Ivan R. Vogelius, Ph.D., from the University of Copenhagen in Denmark, and colleagues reviewed available literature to identify risk factors for the development of hypothyroidism (HT) after radiation therapy. Studies included those that permitted the extraction of odds ratios (ORs) for HT in candidate clinical risk groups. Meta-analyses were carried out for the development of HT with or without each candidate risk factor, and for the dose-response curve.
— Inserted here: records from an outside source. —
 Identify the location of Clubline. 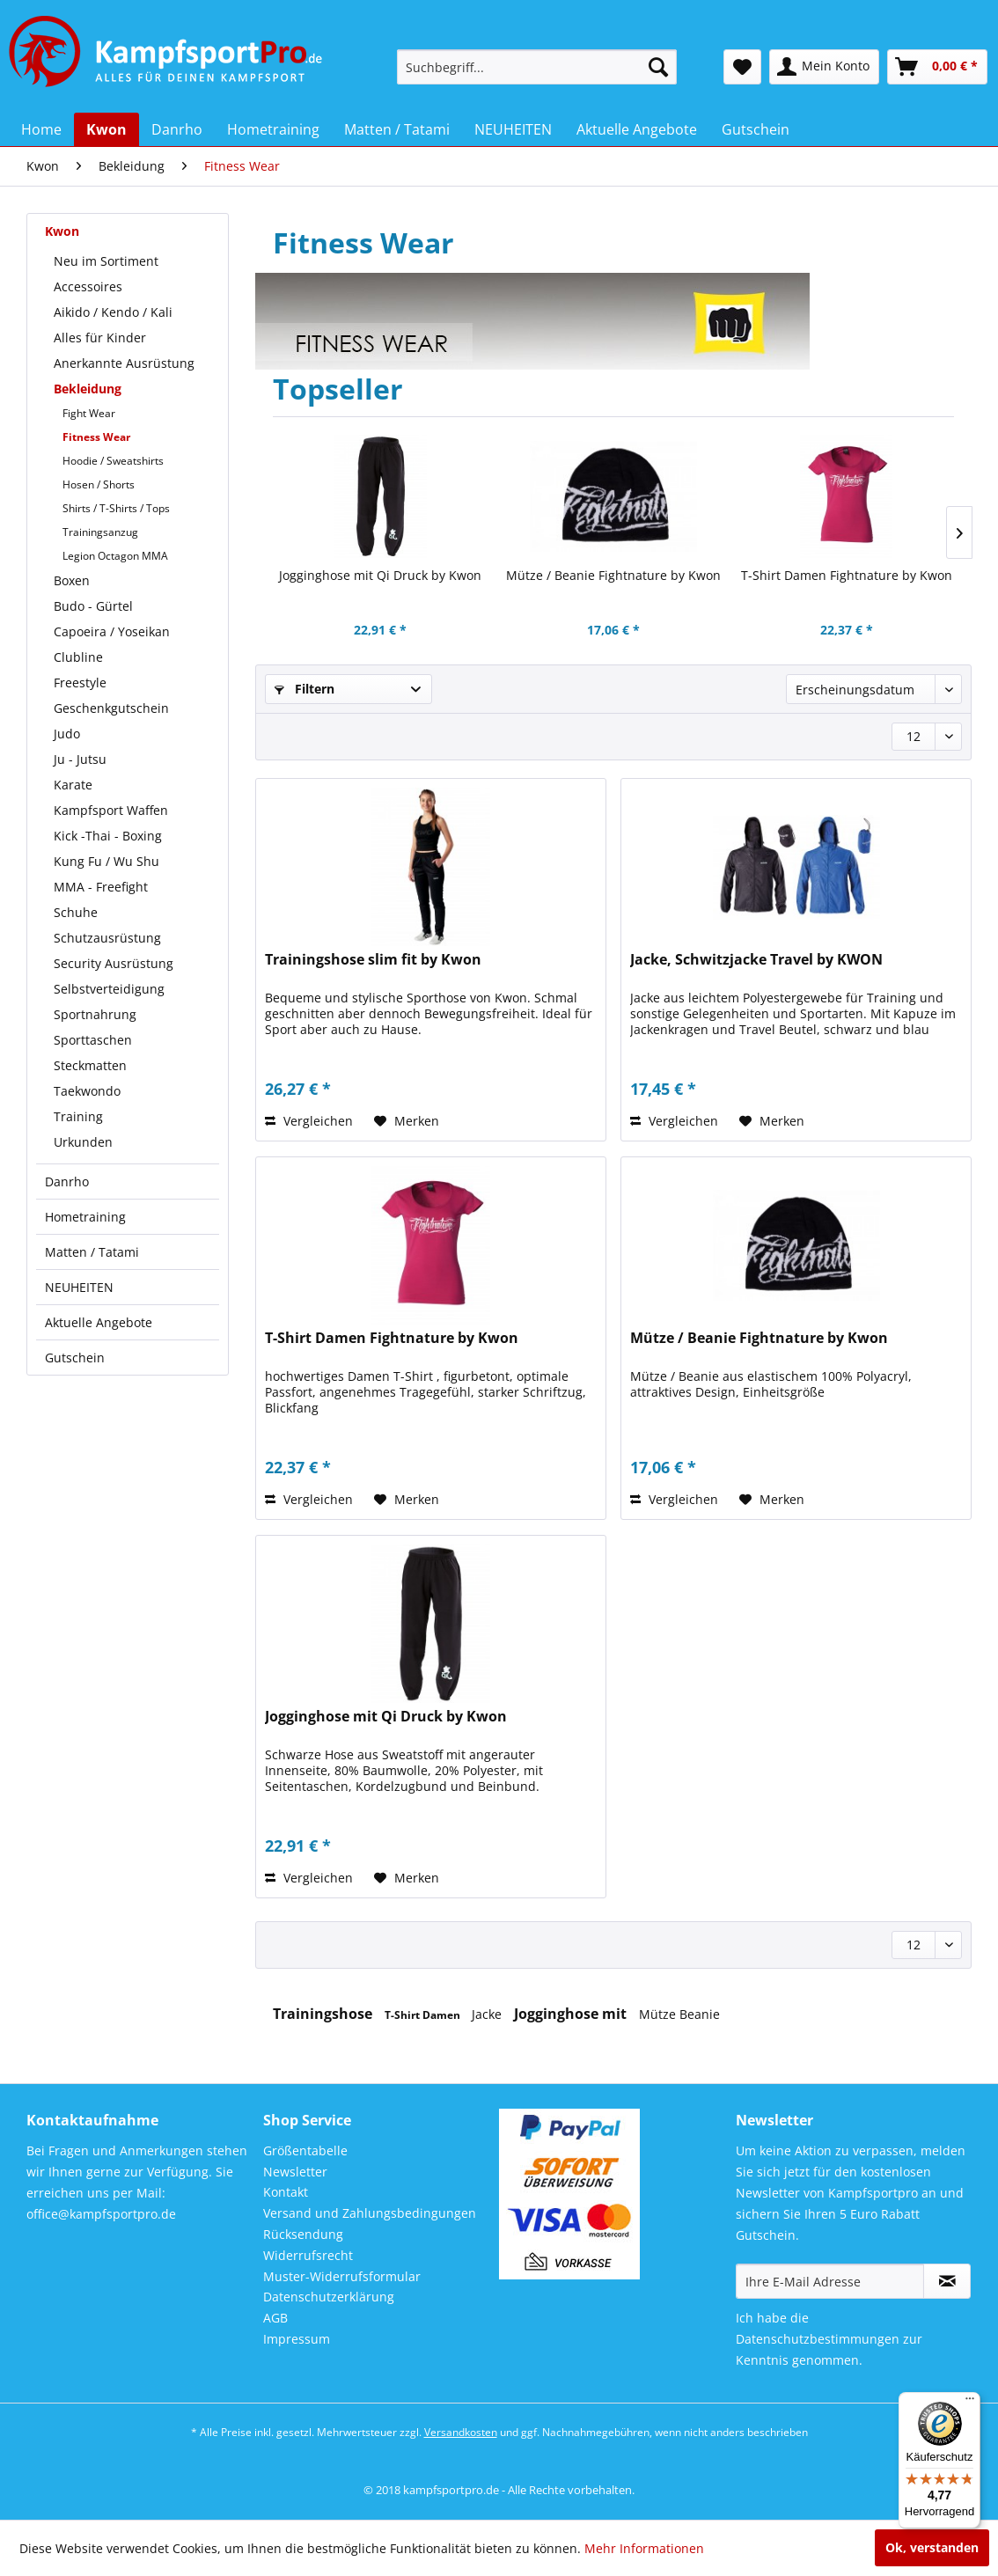
(78, 657).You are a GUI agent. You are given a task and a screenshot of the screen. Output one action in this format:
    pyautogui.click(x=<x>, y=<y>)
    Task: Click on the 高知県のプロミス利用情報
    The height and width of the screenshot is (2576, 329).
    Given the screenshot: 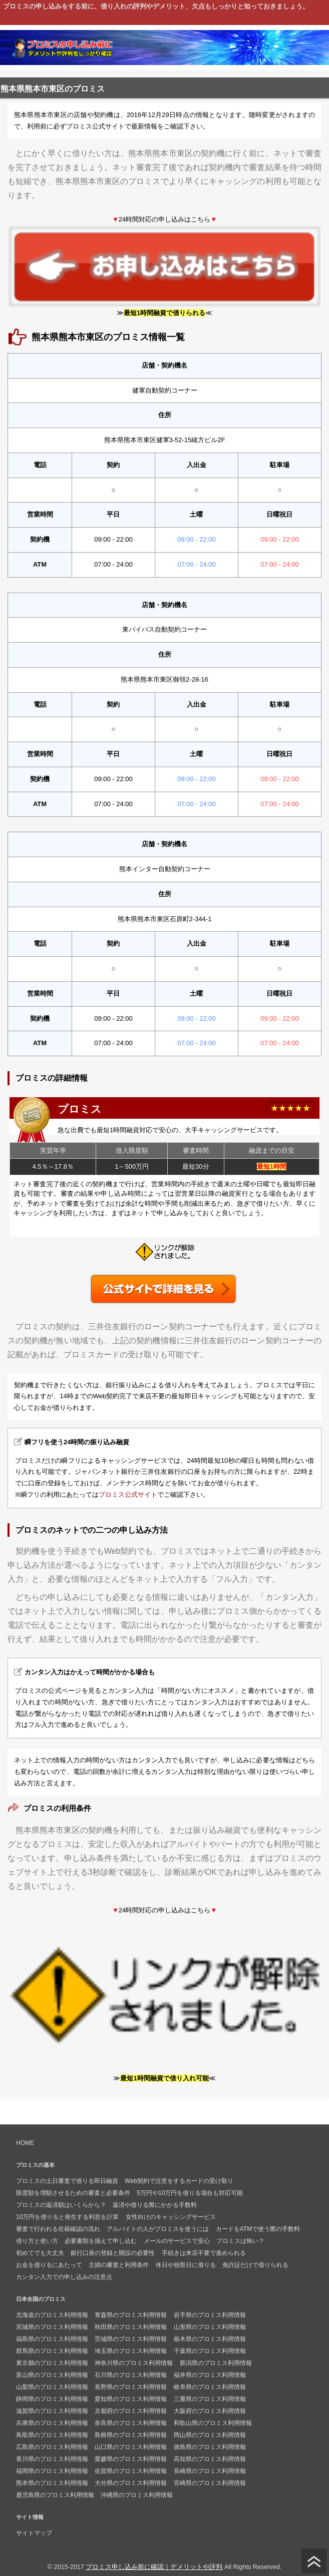 What is the action you would take?
    pyautogui.click(x=210, y=2458)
The investigators found that female gender was significantly associated with an increased risk of HT (OR, 1.6), as was having surgery involving the thyroid gland (OR, 8.3), or other neck surgery (OR, 1.7). Compared to African-Americans, Caucasians had a significantly increased risk of HT (OR, 4.8). A correlation was seen between lymphangiography and HT, but there was evidence of publication bias. A radiation dose-response relationship was seen, with a 50 percent risk of HT at a dose of 45 Gy, but there was considerable between-study variation in the dose response. No correlation was found between the risk of HT and chemotherapy or age.
"Female gender and surgery, involving the thyroid gland or not involving the thyroid gland, are associated with a higher risk of RIHT. In addition, Caucasians are at higher risk of RIHT than African-Americans," the authors write.